Jenny Joseph says she will 'hurry hurry hurry/ To work but slowly slowly'. As she does so, 'Everything is news' to her - cats watching pigeons, the shine of grit, grubby feet. Her poetry is the mundane world as news - newly seen, fresh. If children are allowed to, they will see afresh what she sees. They will catch the way she speaks, going from room to room 'When you are all away my dears,' sorting out 'the marbles from the socks/ Unposted letters from the books'. For those who feed children mainly anthology skimmings, this is a threatening book. It is too full of a voice you cannot resist once you hear it, too full of a poetry that is true, innocent, subversive, that knows its own pace, its own idiosyncratic rhythms. It can be very beautiful, as in the haunting 'Hare and Tortoise'. And quietly impassioned: 'Keep me in wine and olives/ Buy me winter hats/ And you can have my brooches/ my pictures and my cats.' And it has other things too - since it is the real rare thing, a book that is a poetry.

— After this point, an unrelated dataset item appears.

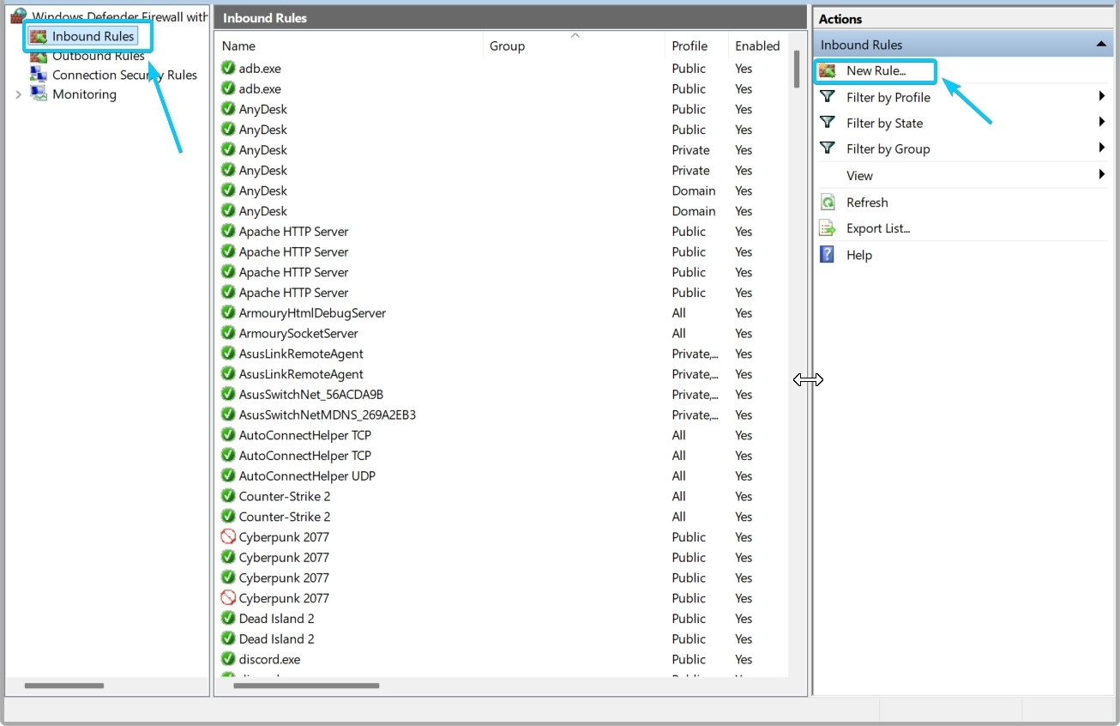Screen dimensions: 1120x726
Task: Click the blue Help question mark icon
Action: click(828, 255)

The Poet's House, sadly, is built on sand and cluttered with junk. There are fine poems by well-known poets, and genuine pieces by others, but the book is primarily devoted to regular spillages of banality, pretentiousness and sheer uncraftedness. It may be true, one would not want to argue, that 'sky is orchestral/ tarmac is helium/ understanding is microdot'. Perhaps it is clear and not fishy that 'Between the ears as a sane sole frets/ The Think works and sits and sweats.' But I think young fans may be somewhat under-thrilled by poems about 'Footballers' Birthdays' with rhymes like 'a defender full of charm' and 'a goalie who did no harm', and with rhythms like 'Franco was born on Friday, / A player whose crosses were deep. /Samuel was born on Saturday, /A full-back whose place would keep'. Why not 'sleep', 'bopeep', 'bleep', 'weep' ...Is it important to some of us to keep children patronised, duped, out of the poem's way? My soul is filleted at the possibility.